Le débat a donc permis de dégager une vision commune sur la nécessité de fédérer les énergies et de donner sa place à chacun, y compris au secteur privé et en particulier le tourisme social "qui a beaucoup souffert", a souligné Olivier Sichel. Deux points noirs sont cependant restés sans réponse.

D'une part, la question des recrutements, alors que le secteur de l'hôtellerie-restauration a perdu plus de 200.000 emplois durant la crise sanitaire, selon Franck Louvrier. Pour Hervé Morin, "quand on est à 4,5% de chômage, on se retrouve avec des demandeurs très éloignés de l'emploi et le chemin pour les y amener est extrêmement compliqué". Et le président de la région Normandie de citer "des amis restaurateurs à Deauville qui payent bien leurs collaborateurs et qui malgré cela ne trouvent pas de main-d'œuvre car c'est un domaine dans lequel il y a des astreintes, où l'on travaille le week-end". La solution ? "Créer de l'appétence pour ces métiers à travers la formation et l'orientation."

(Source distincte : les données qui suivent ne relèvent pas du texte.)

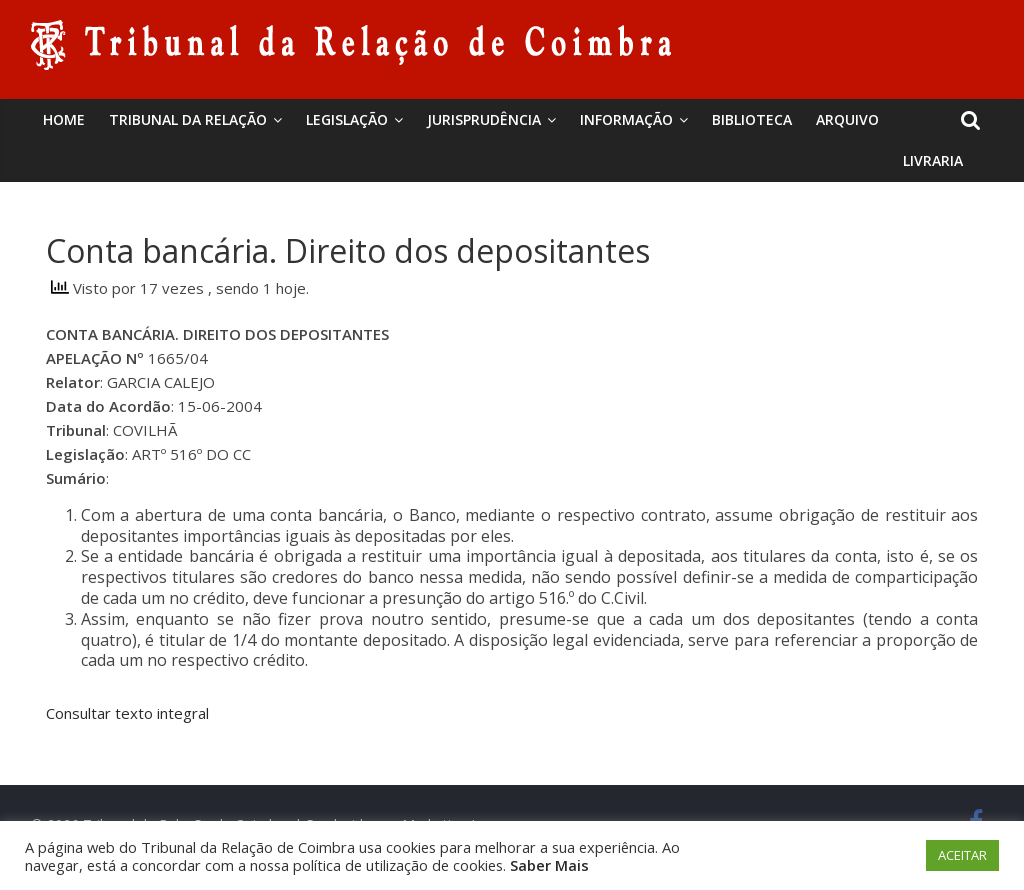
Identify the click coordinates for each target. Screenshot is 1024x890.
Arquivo (847, 119)
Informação (626, 119)
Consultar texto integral (127, 713)
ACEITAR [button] (962, 855)
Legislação (347, 119)
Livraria (933, 160)
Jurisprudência (484, 119)
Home (64, 119)
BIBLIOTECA (752, 119)
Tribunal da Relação (188, 119)
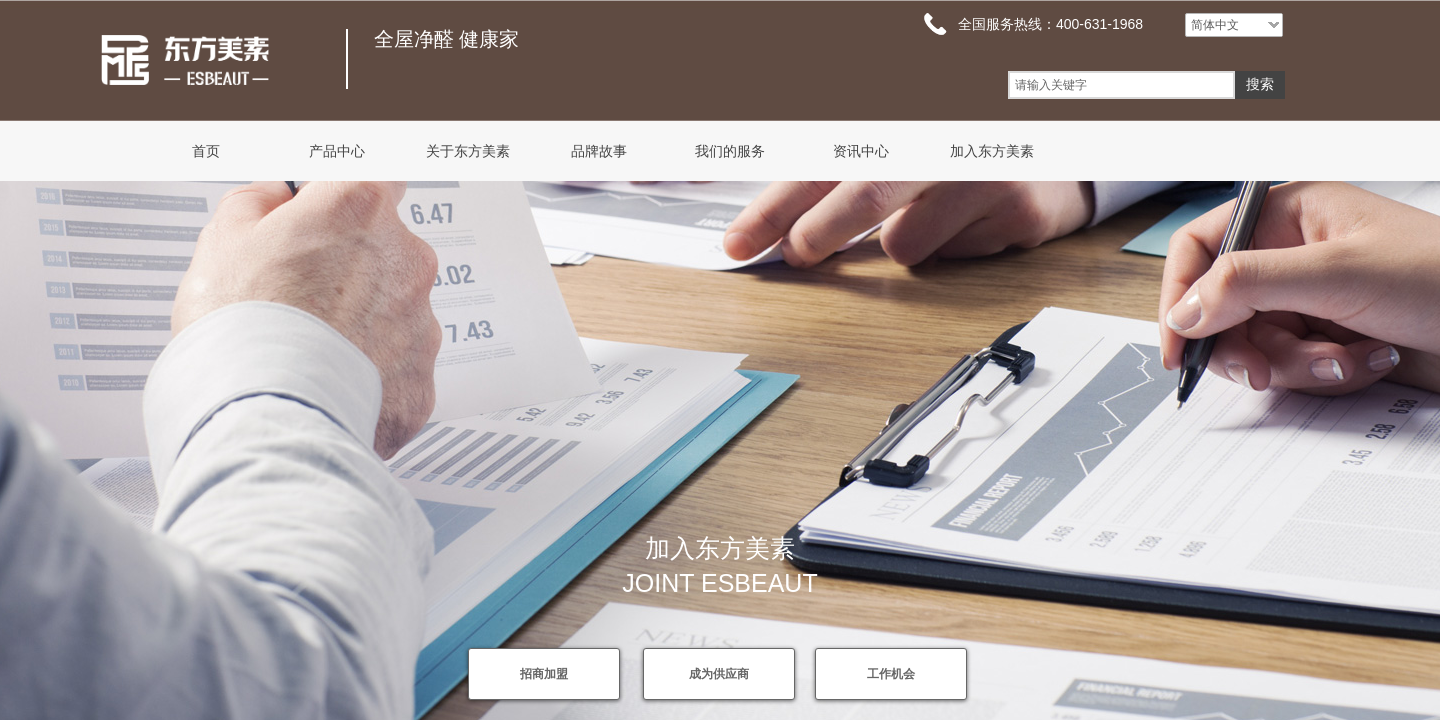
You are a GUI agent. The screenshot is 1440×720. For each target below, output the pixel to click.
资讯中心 (861, 151)
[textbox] (1121, 85)
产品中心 (337, 151)
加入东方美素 (992, 151)
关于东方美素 (468, 151)
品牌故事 (599, 151)
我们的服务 (730, 151)
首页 (206, 151)
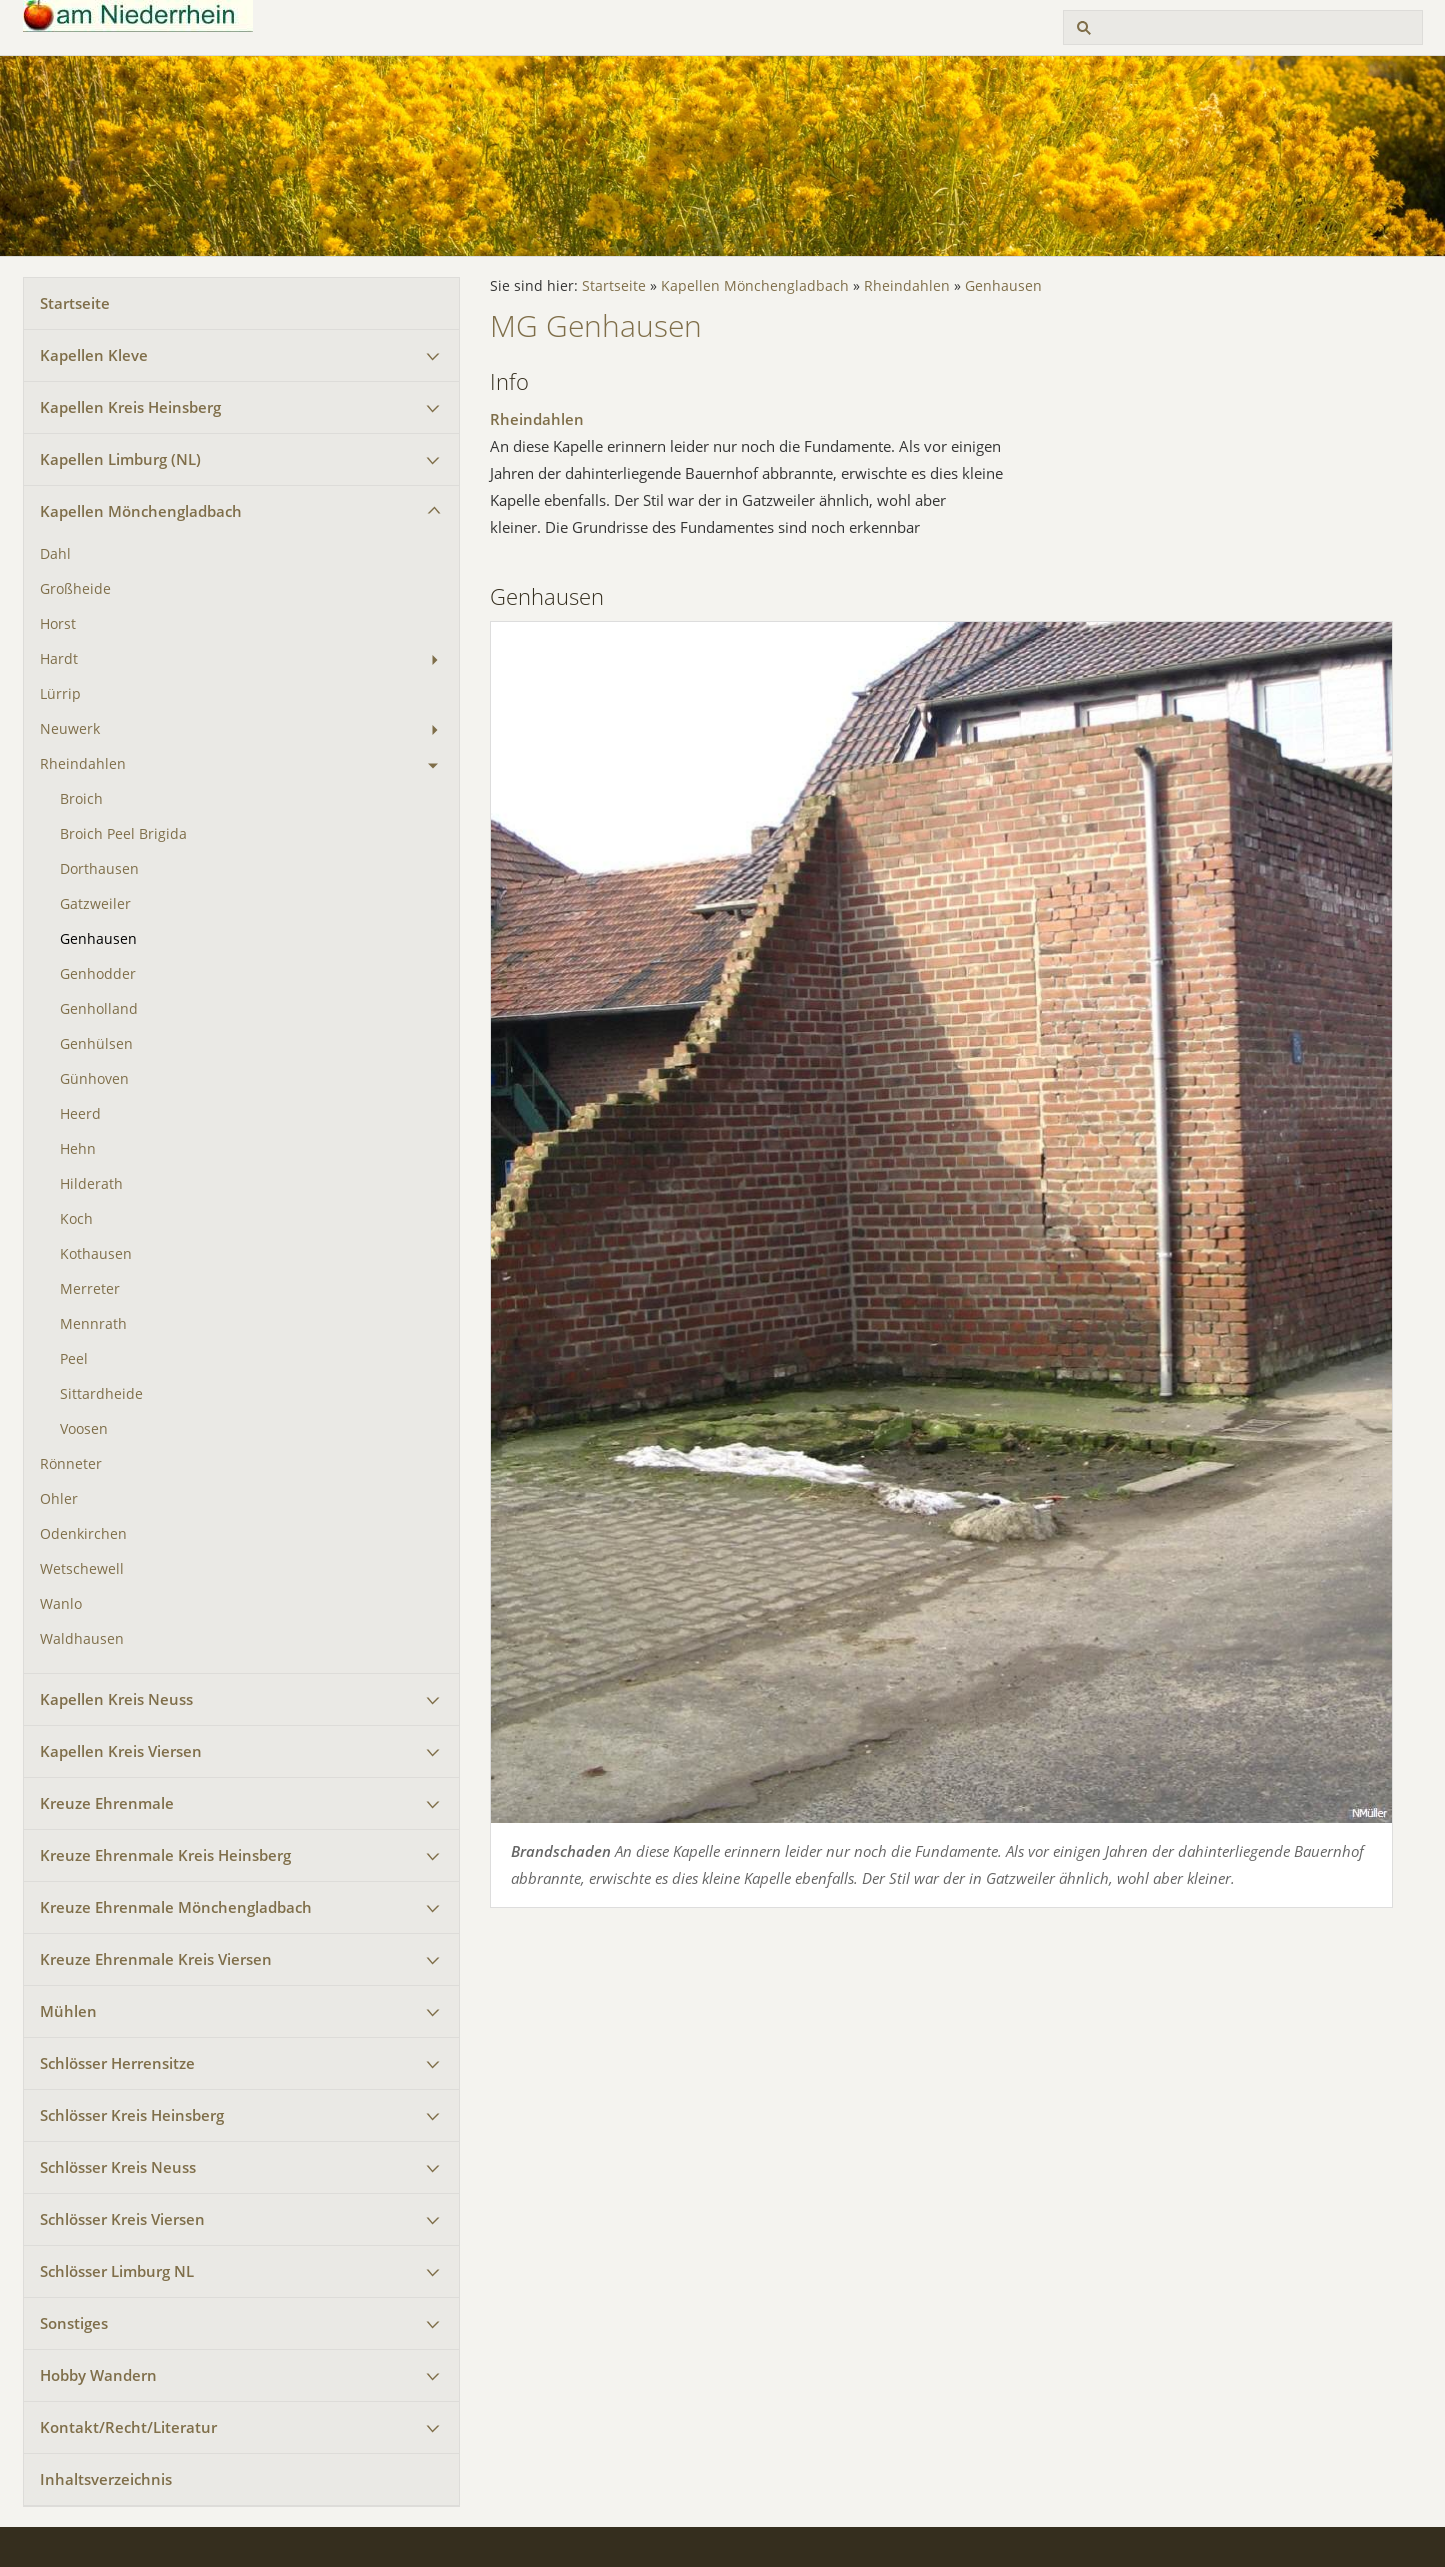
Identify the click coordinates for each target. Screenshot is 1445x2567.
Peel (74, 1359)
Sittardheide (101, 1394)
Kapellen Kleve (94, 355)
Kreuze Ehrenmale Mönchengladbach (176, 1907)
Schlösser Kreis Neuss (118, 2167)
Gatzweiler (95, 904)
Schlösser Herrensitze (117, 2063)
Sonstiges (74, 2323)
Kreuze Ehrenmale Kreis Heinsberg (165, 1855)
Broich (81, 799)
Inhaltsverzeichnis (106, 2479)
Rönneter (71, 1464)
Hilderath (91, 1184)
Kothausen (96, 1254)
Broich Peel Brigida (123, 834)
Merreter (90, 1289)
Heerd (80, 1114)
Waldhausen (82, 1639)
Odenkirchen (83, 1534)
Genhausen (98, 939)
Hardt (59, 659)
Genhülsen (96, 1044)
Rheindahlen (83, 764)
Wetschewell (82, 1569)
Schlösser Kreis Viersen (122, 2219)
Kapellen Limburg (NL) (120, 459)
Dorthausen (99, 869)
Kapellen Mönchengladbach (141, 511)
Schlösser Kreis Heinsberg (132, 2115)
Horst (58, 624)
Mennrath (93, 1324)
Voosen (84, 1429)
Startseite (75, 303)
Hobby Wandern (98, 2375)
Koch (76, 1219)
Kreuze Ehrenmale (107, 1803)
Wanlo (61, 1604)
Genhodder (98, 974)
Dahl (55, 554)
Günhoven (94, 1079)
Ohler (59, 1499)
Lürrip (60, 694)
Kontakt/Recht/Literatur (128, 2427)
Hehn (78, 1149)
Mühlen (68, 2011)
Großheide (75, 589)
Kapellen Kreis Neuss (116, 1699)
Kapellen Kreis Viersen (121, 1751)
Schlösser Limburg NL (117, 2271)
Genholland (99, 1009)
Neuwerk (70, 729)
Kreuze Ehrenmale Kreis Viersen (156, 1959)
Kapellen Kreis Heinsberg (130, 407)
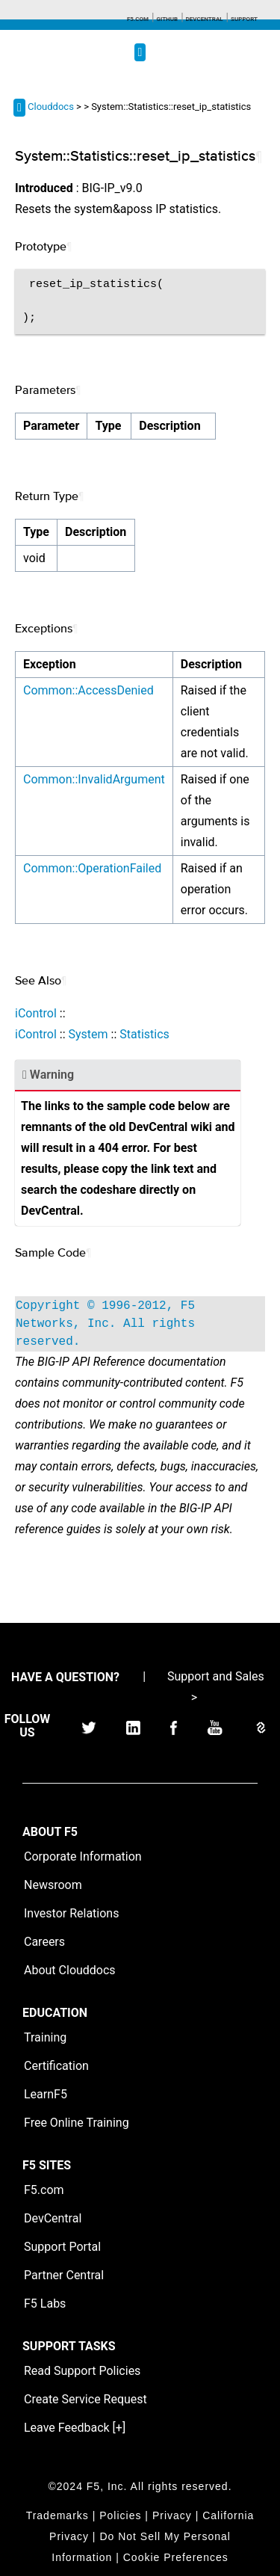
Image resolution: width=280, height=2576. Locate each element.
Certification (56, 2066)
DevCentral (52, 2218)
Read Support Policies (82, 2371)
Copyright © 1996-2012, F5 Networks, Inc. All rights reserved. (105, 1324)
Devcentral (204, 19)
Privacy (172, 2515)
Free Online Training (76, 2123)
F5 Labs (45, 2303)
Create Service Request (85, 2399)
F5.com (138, 19)
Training (45, 2037)
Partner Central (64, 2275)
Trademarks (57, 2515)
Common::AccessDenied (88, 690)
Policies (120, 2515)
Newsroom (53, 1885)
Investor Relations (71, 1913)
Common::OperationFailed (92, 868)
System (88, 1034)
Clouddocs (51, 106)
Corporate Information (83, 1856)
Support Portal (62, 2247)
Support (244, 19)
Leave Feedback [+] (74, 2428)
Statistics (144, 1034)
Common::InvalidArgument (94, 779)
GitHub (167, 19)
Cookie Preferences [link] (175, 2557)
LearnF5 (45, 2094)
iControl (36, 1013)
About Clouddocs (70, 1970)
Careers (44, 1942)
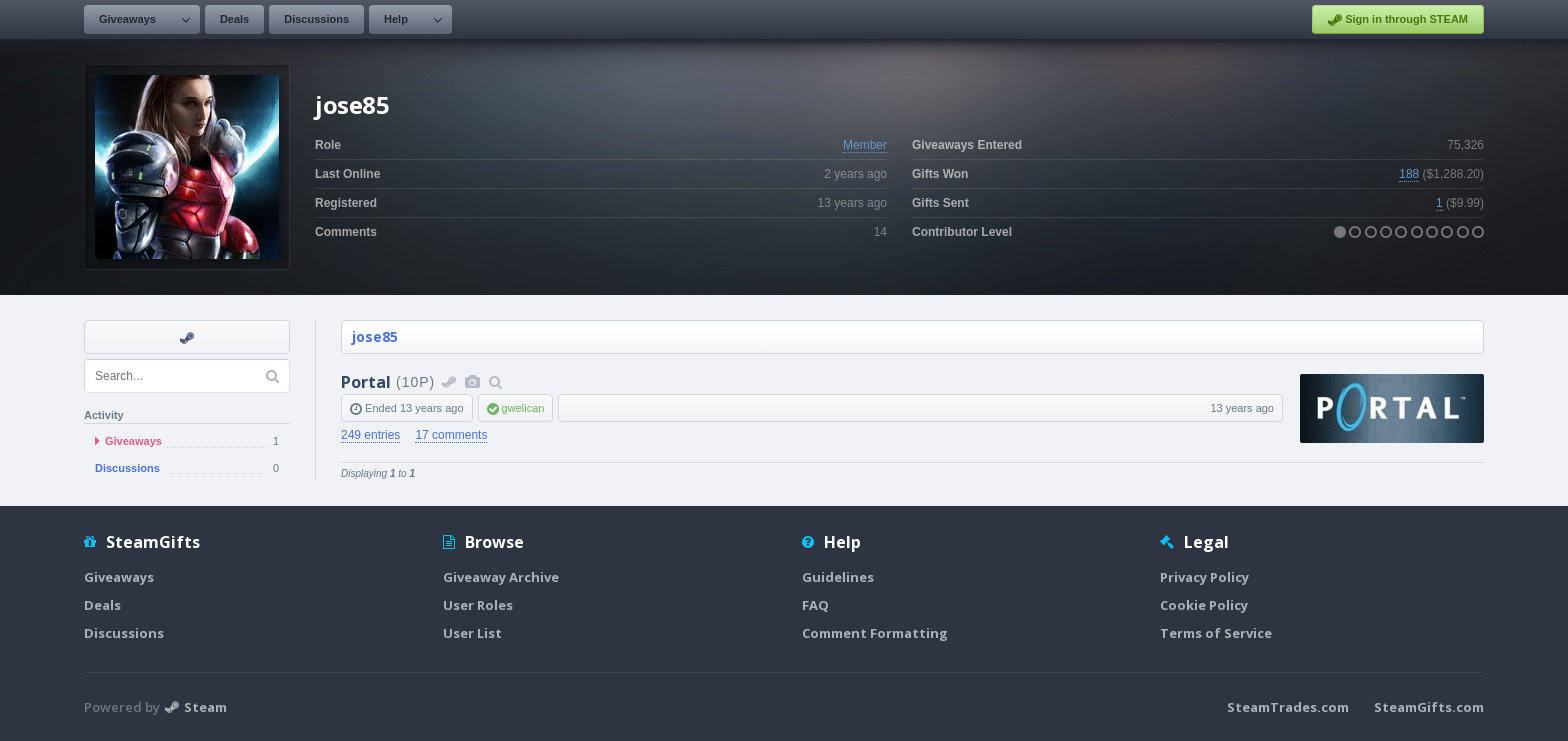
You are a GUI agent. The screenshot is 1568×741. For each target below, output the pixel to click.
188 (1409, 174)
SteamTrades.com (1288, 707)
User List (472, 633)
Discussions (316, 19)
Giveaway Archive (501, 577)
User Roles (478, 605)
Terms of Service (1216, 633)
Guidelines (838, 577)
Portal (366, 382)
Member (865, 145)
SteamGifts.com (1429, 707)
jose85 (375, 336)
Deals (234, 19)
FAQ (815, 605)
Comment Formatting (875, 633)
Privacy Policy (1204, 577)
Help (396, 19)
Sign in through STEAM (1398, 20)
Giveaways (127, 19)
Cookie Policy (1204, 605)
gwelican (523, 408)
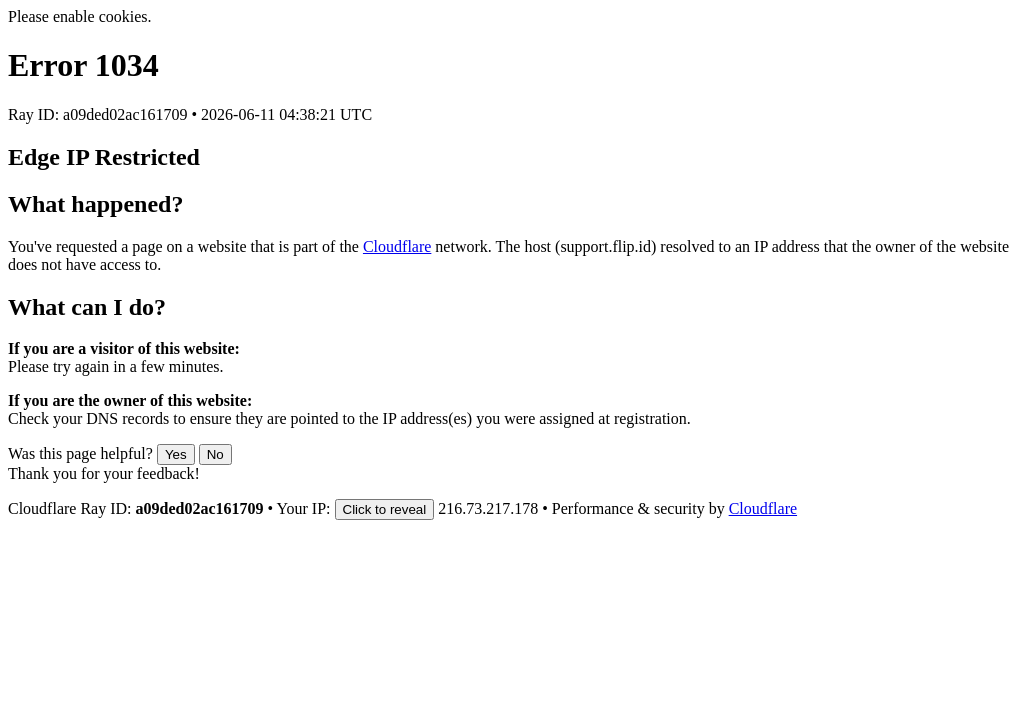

D'autre part, la question environnementale, illustrée par deux visions différentes. Celle d'Hervé Morin, qui s'oppose aux contempteurs du "tourisme de masse" et s'élève contre la prochaine règle du "zéro artificialisation nette (ZAN) qui va être un cauchemar". "Pour arriver à implanter des équipements très attentifs à l'environnement, de type cabanes dans les bois, les règles sont extrêmement dures à lever. Il faudrait que l'État permette de développer ce type d'activités promises à un avenir gigantesque", a-t-il plaidé. Face à lui, Franck Louvrier a mis en balance "quantitatif" et "qualitatif" en assurant également se "préoccuper de l'enjeu environnemental" : "Il y a quelques années, on était à 90 millions de visiteurs étrangers en France et on se demandait s'il fallait passer la barre des 100 millions. Je ne suis pas sûr qu'il faille continuer sur cette ligne-là." Sur ce thème, Olivier Sichel a avancé l'idée d'un tourisme "DDP" – pour "durable, digital et participatif" – car, a-t-il estimé, "le tourisme a besoin d'une acceptation sociale, et c'est là qu'on a besoin de l'appui politique". Une façon de revenir à la nécessité, évoquée en amont, d'un travail collectif entre État, collectivités et secteur privé.